Sehr geehrter Herr Berger,

Vielen Dank für Ihre vertiefende Nachfrage. In der amtlichen Statistik der Bundesrepublik Deutschland sind Unfälle als Alkoholunfälle definiert, bei denen mindestens einer der Unfallbeteiligten unter Alkoholeinfluss gestanden hat. Dabei kann die Polizei bereits Verkehrsteilnehmer mit einem Blutalkoholgehalt von mindestens 0,3 Promille als alkoholbeeinflusst einstufen, wenn sie im Straßenverkehr auffällig geworden sind. Bei der Datenerhebung ist für diese Fälle von einer Dunkelziffer auszugehen, weil nicht bei jedem Unfallbeteiligten festgestellt wird, ob er unter Alkoholeinfluss gestanden hat. Dazu gehören auch unfallflüchtige Verkehrsteilnehmer, die auch nachträglich nicht ermittelt werden konnten und von denen vermutlich ein überdurchschnittlich hoher Anteil alkoholisiert gewesen ist. Hinzu kommt, dass bei Alleinunfällen (Unfälle, bei denen außer dem möglicherweise alkoholisierten Fahrer niemand beteiligt war) häufig nicht der Polizei gemeldet werden.

Nach intensiver Suche habe ich die von Ihnen angefragten Angaben und zwar als „Alkoholisierte Beteiligte an Unfällen mit Personenschaden nach Blutalkoholkonzentration“ (BAK (im weiteren vereinfacht als Alkohol-Unfälle bezeichnet)) gefunden. Um den Bezug auf die Anfrage von Herrn Domann (18.04.2008) zu wahren, beschränke ich meine Angaben auf das Jahr 2004.

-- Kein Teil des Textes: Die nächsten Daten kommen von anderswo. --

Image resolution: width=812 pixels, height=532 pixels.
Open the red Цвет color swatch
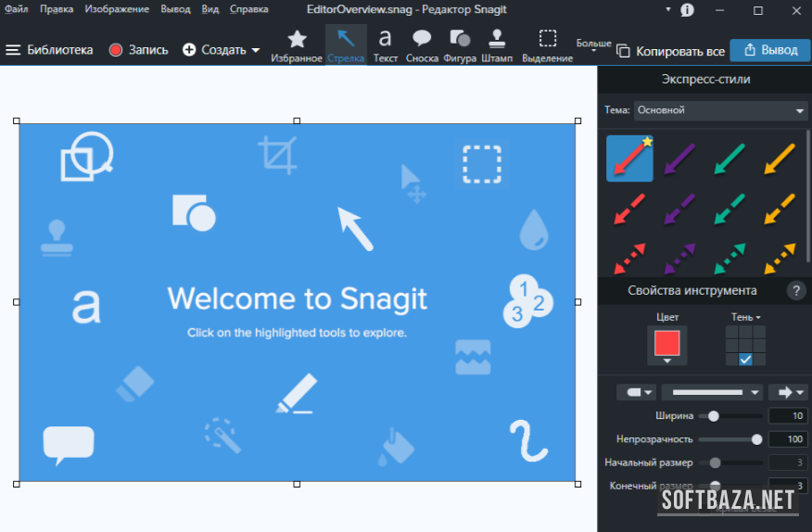pyautogui.click(x=667, y=345)
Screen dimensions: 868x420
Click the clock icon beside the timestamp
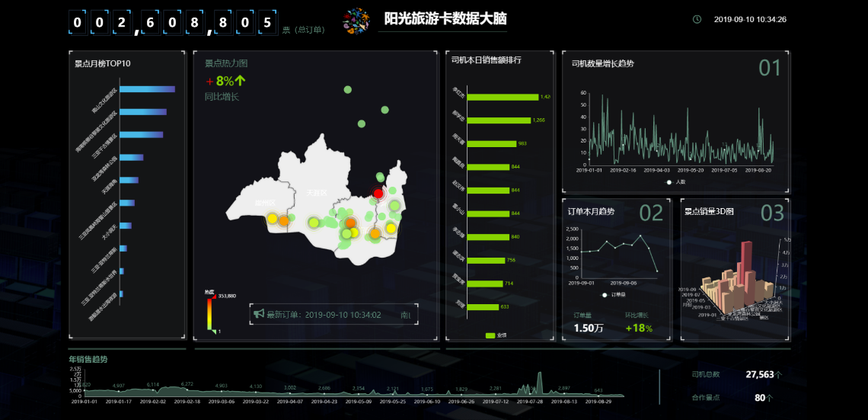[697, 19]
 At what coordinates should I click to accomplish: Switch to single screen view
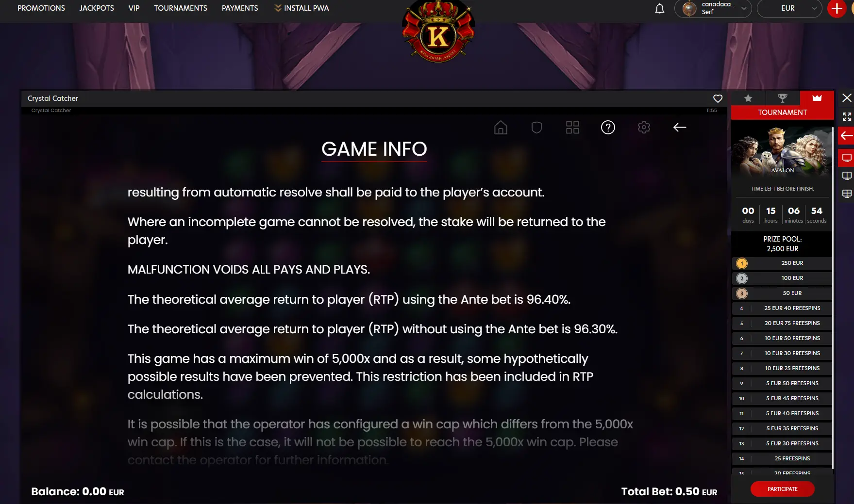coord(847,158)
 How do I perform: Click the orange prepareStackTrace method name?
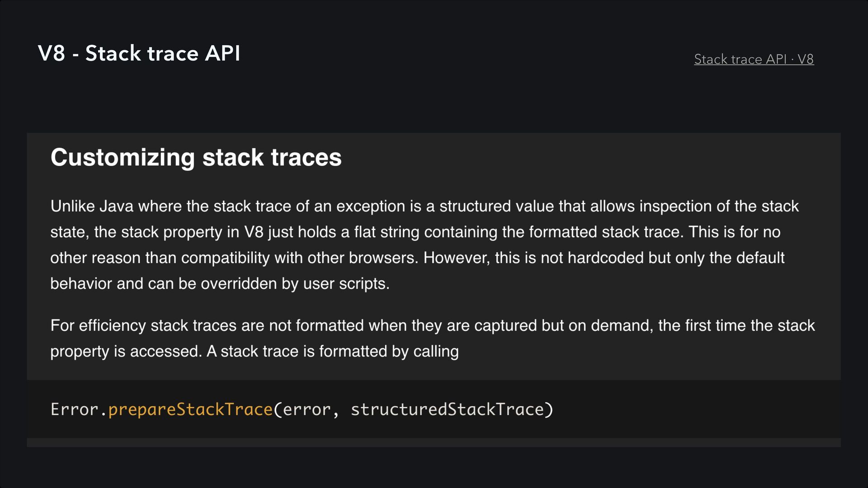(190, 409)
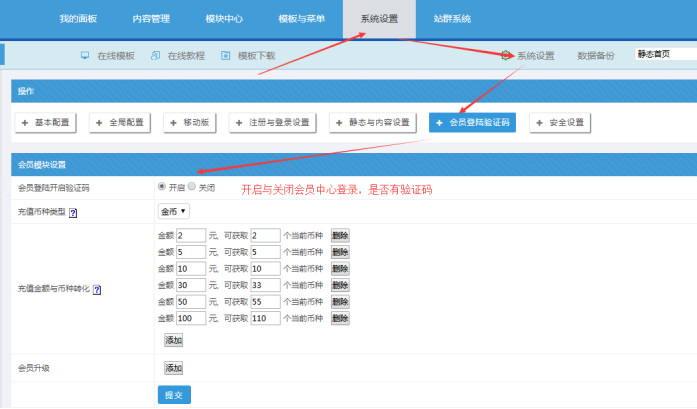
Task: Click help icon next to 充值金额与币种转化
Action: pyautogui.click(x=97, y=289)
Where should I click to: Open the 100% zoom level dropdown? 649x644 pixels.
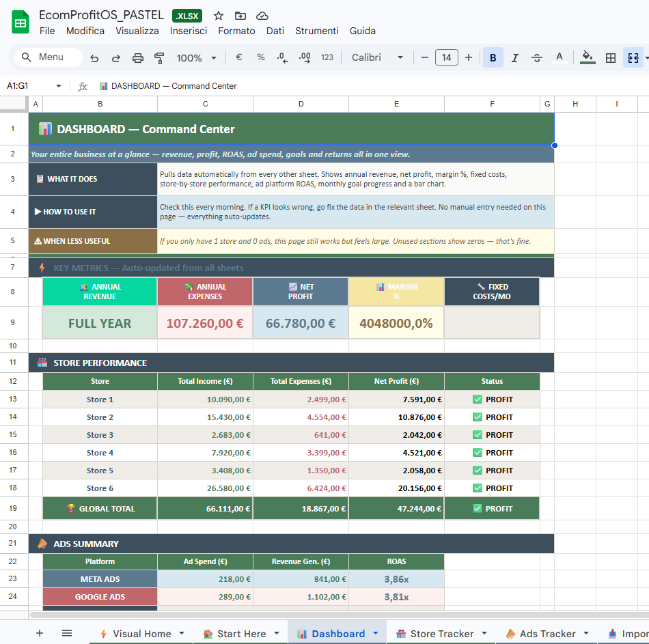pos(197,58)
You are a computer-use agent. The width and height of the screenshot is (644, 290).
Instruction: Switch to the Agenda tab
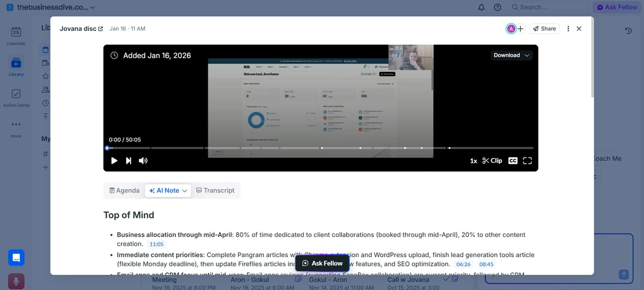click(124, 191)
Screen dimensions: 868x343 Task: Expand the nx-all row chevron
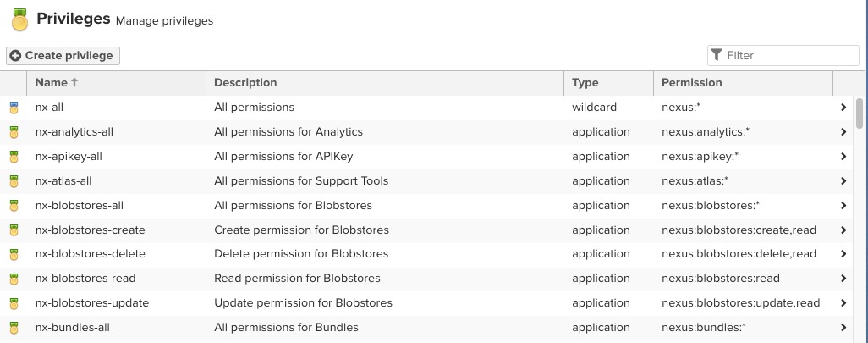(x=843, y=108)
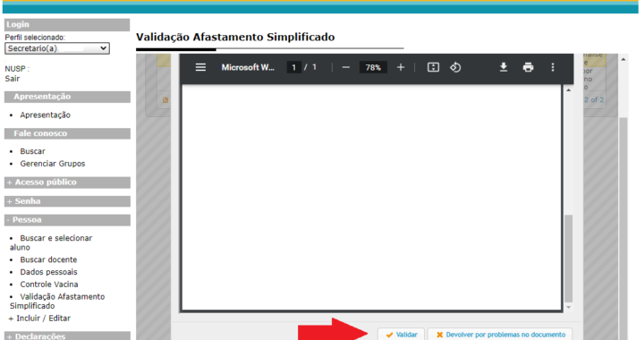
Task: Click the Validar button
Action: point(402,335)
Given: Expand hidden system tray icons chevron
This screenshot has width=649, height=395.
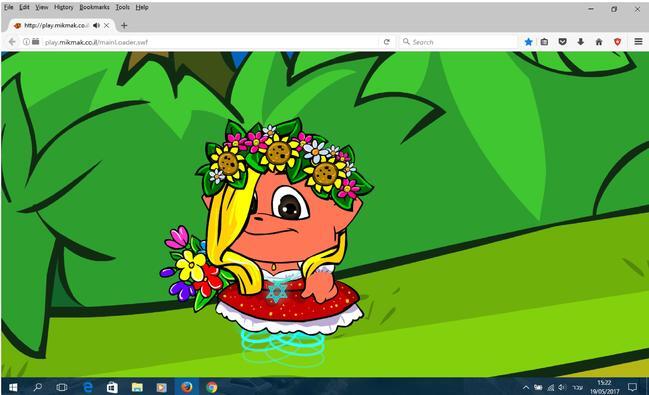Looking at the screenshot, I should click(x=526, y=388).
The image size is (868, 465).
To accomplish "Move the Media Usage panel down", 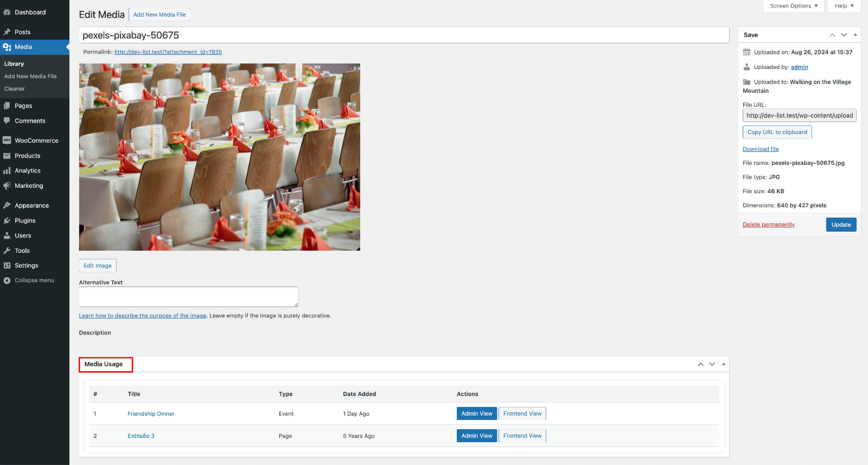I will coord(712,364).
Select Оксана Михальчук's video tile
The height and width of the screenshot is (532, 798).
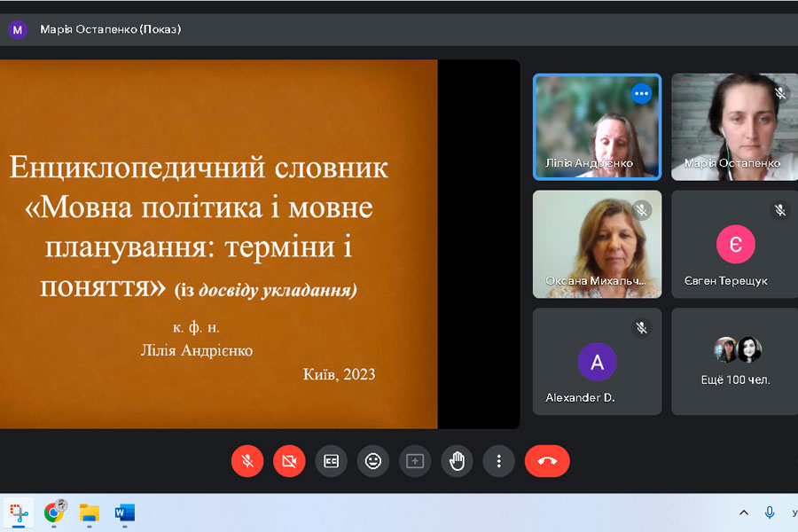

- 5,60 % der Alkoholunfälle bei einem BAK von kleiner 0,5 Promille
- 7,90 % der Alkoholunfälle bei einem BAK von 0,5 – 0,8 Promille
- 10,7 % der Alkoholunfälle bei einem BAK von 0,8 – 1,1 Promille
- 13,3 % der Alkoholunfälle bei einem BAK von 1,1 – 1,4 Promille
- 15,3 % der Alkoholunfälle bei einem BAK von 1,4 – 1,7 Promille
- 15,5 % der Alkoholunfälle bei einem BAK von 1,7 – 2,0 Promille
- 17,4 % der Alkoholunfälle bei einem BAK von 2,0 – 2,5 Promille
- 7,40 % der Alkoholunfälle bei einem BAK von 2,5 – 3,0 Promille
- 3,10 % der Alkoholunfälle bei einem BAK von größer 3,0 Promille
- 3,70 % sind ohne Angaben

Allerdings überrascht es nicht sonderlich, dass mit steigenden BAK-Werten die Anzahl der Unfälle mit Personenschäden zunehmen, um bei BAK-Werten von größer als 2,5 wieder stark abzunehmen.
Obwohl die Auswirkungen von Alkohol individuell sehr unterschiedlich sind, ist es unstrittig, dass mit steigender Blutalkoholkonzentration die Fahruntüchtigkeit steigt und es infolgedessen vermehrt zu Unfällen mit Personenschaden kommen kann. Bereits bei 0,5 Promille besteht ein doppeltes Unfallrisiko, das sich bei 0,8 Promille nochmals verdoppelt.
Ab einem BAK-Wert von 2,5 nehmen Unfälle mit Personenschäden wieder ab, weil bei den meisten Personen ein Reaktionsvermögen kaum noch vorhanden ist und es zu ausgeprägten Gleichgewichts- und Konzentrationsstörungen bis hin zur Bewusstlosigkeit kommt, was die Steuerung eines Fahrzeuges für die meisten Menschen unmöglich macht.

Der für Ihre Anfrage relevanten Klasse (Promille-Wert von kleiner 0,5) lag
2004 absolut bei 1.263 Unfällen mit Personenschaden (Personen, die verletzt
oder getötet wurden, unabhängig von der Höhe des Sachschadens).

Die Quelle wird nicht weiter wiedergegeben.